New Delhi: Principal Economic Adviser Sanjeev Sanyal on Wednesday said the government recognises the need for further stimulus at an appropriate time to perk up demand in the economy, hit by COVID-19. Addressing the 115th AGM of PHD Chamber of Commerce and Industry, he said there was space on the monetary and fiscal side to implement further stimulus.
With the outbreak of COVID-19 pandemic, the government announced Rs 1.70 lakh crore Pradhan Mantri Garib Kalyan Yojana, followed by the unveiling of Rs 20.97 lakh crore Aatmanirbhar Bharat Abhiyan package, which many analysts said fell short of addressing demand concern. "However, we recognise that there is a need for providing further stimulus to the economy at some point in time as may be appropriate," he said.
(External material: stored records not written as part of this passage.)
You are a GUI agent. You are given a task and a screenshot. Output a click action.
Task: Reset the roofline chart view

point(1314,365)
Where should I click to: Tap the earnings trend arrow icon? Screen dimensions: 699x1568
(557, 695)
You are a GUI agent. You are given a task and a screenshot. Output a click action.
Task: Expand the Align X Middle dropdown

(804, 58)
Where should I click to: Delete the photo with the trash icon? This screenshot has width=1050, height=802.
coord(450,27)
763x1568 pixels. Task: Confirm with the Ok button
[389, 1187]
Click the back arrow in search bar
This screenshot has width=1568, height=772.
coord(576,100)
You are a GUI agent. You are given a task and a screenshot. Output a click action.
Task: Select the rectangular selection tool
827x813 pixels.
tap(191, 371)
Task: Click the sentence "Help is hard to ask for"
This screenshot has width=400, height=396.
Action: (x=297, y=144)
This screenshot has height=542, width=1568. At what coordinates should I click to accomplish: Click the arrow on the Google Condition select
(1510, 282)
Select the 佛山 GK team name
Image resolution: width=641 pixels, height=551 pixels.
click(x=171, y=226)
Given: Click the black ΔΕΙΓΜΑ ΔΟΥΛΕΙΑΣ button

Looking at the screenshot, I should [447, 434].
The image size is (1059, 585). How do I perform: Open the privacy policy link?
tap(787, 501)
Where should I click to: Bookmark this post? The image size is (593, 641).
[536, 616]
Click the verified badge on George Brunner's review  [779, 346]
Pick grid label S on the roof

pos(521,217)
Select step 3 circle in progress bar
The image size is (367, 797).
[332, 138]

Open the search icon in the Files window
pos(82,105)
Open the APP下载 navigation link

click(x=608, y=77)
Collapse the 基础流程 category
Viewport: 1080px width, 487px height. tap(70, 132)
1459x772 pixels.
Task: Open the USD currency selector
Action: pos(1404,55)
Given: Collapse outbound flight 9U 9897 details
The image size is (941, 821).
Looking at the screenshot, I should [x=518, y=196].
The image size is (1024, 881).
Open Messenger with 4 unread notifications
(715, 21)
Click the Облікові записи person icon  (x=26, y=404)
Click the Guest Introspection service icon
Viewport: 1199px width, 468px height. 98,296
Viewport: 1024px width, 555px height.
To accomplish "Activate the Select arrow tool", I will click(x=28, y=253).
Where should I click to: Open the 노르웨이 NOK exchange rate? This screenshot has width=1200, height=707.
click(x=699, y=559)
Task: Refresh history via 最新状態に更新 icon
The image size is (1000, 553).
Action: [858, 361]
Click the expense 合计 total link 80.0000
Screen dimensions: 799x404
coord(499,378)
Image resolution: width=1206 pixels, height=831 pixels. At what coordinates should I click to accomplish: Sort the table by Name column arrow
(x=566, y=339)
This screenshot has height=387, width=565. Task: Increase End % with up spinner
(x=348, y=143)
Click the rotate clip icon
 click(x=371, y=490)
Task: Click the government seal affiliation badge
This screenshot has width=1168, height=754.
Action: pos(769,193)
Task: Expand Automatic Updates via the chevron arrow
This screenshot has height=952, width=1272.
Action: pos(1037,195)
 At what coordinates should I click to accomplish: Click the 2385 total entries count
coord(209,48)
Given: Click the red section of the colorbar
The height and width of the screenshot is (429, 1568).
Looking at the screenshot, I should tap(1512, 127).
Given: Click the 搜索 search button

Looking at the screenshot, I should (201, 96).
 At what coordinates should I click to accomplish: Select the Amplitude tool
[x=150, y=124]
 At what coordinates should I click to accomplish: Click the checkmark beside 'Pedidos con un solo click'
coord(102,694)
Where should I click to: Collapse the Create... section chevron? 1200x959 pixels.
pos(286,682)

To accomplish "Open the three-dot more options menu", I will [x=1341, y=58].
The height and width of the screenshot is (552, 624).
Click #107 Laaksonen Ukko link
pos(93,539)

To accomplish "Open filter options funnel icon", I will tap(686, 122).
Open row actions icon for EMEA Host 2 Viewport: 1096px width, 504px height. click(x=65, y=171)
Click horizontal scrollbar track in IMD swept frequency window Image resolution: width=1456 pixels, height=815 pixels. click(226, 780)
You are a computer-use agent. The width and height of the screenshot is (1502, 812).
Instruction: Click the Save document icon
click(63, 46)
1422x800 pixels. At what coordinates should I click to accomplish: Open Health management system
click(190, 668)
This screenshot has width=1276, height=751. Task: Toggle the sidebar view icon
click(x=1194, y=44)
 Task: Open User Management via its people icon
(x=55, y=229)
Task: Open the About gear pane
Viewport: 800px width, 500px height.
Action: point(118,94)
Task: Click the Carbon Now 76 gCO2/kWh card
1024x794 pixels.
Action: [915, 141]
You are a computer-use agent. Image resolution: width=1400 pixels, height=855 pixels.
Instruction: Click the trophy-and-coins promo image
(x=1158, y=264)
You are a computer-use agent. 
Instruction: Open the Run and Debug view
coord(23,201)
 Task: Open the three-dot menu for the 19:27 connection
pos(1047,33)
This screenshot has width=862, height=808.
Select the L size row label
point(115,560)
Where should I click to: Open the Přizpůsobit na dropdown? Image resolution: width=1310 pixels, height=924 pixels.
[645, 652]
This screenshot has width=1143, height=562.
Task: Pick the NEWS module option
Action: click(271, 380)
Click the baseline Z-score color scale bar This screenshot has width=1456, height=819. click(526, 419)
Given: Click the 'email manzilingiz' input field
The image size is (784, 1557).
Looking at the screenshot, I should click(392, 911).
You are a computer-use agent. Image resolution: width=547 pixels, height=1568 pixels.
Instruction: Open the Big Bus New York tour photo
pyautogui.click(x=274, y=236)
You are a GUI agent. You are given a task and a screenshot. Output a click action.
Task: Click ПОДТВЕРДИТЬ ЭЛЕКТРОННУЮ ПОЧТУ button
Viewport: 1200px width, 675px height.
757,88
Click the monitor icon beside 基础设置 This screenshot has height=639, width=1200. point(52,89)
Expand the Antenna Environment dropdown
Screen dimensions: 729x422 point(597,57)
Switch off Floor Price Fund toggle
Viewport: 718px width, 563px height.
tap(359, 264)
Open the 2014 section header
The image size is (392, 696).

This is not something that is new, he said, adding that Finance Minister Nirmala Sitharaman recently mentioned this. Addressing the anxiety over low demand in the economy, Sanyal said unlike many countries which may have gone from very large upfront demand creation, the approach of India was basically focused on creating a safety net, both for the vulnerable sections of society and business sector given the fiscal constraints.
"If we tried to re-inflate consumption demand in April, May, June it would have been entirely a waste of resources for the simple reason we ourselves have locked down all the avenues for spending," he said. With unlock taking place, he said, the manufacturing sector is gradually getting back to the pre-COVID levels and the services sector will gather momentum.
"So as we open things up, clearly, we are in a better position to do so (announce further a stimulus package). In this context, let me say there is space both on the monetary side and on the fiscal side to do this, and a willingness to use this," he said. Echoing similar views, K V Kamath - former president New Development Bank - said there is space on both monetary and fiscal sides for another package.
Kamath also said India has unending space and the opportunity to grow at double-digit for the next 25 years. Besides, strong foreign currency flows, low-interest rate and ample liquidity, he said, top 50 companies in India are almost totally unleveraged and have the capacity to make fresh investment.
About the fear of double-digit contraction, Morgan Stanley India managing director Ridham Desai said: "Our forecast is minus 4.7 per cent for this year. We think that the economy is coming back and coming back very quickly". Desai projected that India's manufacturing sector could triple in the next 10 years as the world is entering into multi-polar from bi-polar earlier.
"When we talk to large manufacturing companies, a lot of them are eager to come to India to set up manufacturing. These companies were never worried about demand in India, and therefore you can see that India has had a very steady flow of FDI," he said.